▸ **Text extract**

------

Watch this episode of the podcast
Mentioned in the podcast
- The Four Corners of Conversion: Understanding the Intersection of Copy, Design, Interaction & Psychology by Oli Gardner for Call to Action Conference 2015.
- Brand & CRO: Trick or Treat, the Choice is Yours by Wil Reynolds for Call to Action Conference 2015.
- Why Branding and PPC Go Together Like PB&J, interview with Dana DiTomaso for the Call to Action podcast.
- Attention-Driven Design: 23 Visual Principles For Designing More Persuasive Landing Pages, ebook by Oli Gardner for Unbounce.
- Attention Ratio definition from the Unbounce Conversion Marketing Glossary.
- Message Match definition from the Unbounce Conversion Marketing Glossary.
- Call to Action theme music brought to you by the great folks at Wistia.
Read the transcript
Dan Levy: Something that you’ve always said is that the day you started Unbounce was the day that you became a marketer. And now, that was what, six years ago?
Oli Gardner: Six and a half, yeah.

------

▸ **Source excerpt**
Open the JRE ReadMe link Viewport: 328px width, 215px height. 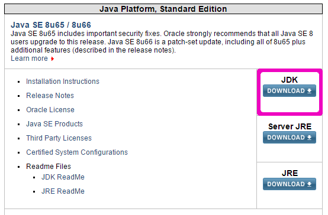click(x=63, y=191)
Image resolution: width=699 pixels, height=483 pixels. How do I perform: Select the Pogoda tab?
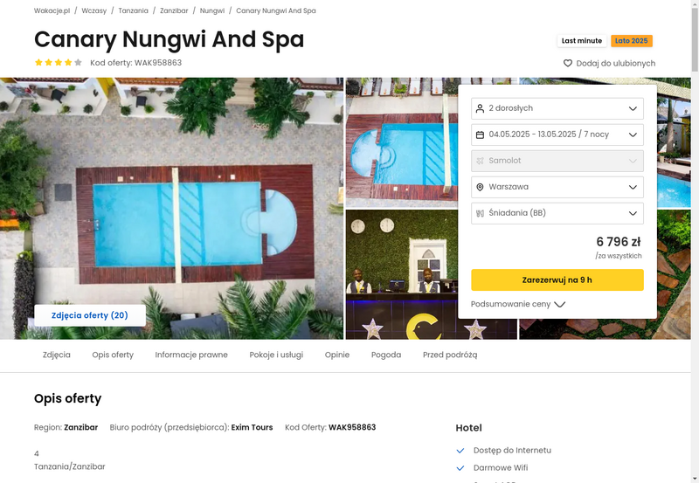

------

▸ **Exercise requirements**
Write out the stretch of the podcast notes from "- Why Branding" through "six years ago?", swapping "Glossary" for "Dictionary". Rely on the podcast notes alone.

▸ **Exercise output**
- Why Branding and PPC Go Together Like PB&J, interview with Dana DiTomaso for the Call to Action podcast.
- Attention-Driven Design: 23 Visual Principles For Designing More Persuasive Landing Pages, ebook by Oli Gardner for Unbounce.
- Attention Ratio definition from the Unbounce Conversion Marketing Dictionary.
- Message Match definition from the Unbounce Conversion Marketing Dictionary.
- Call to Action theme music brought to you by the great folks at Wistia.
Read the transcript
Dan Levy: Something that you’ve always said is that the day you started Unbounce was the day that you became a marketer. And now, that was what, six years ago?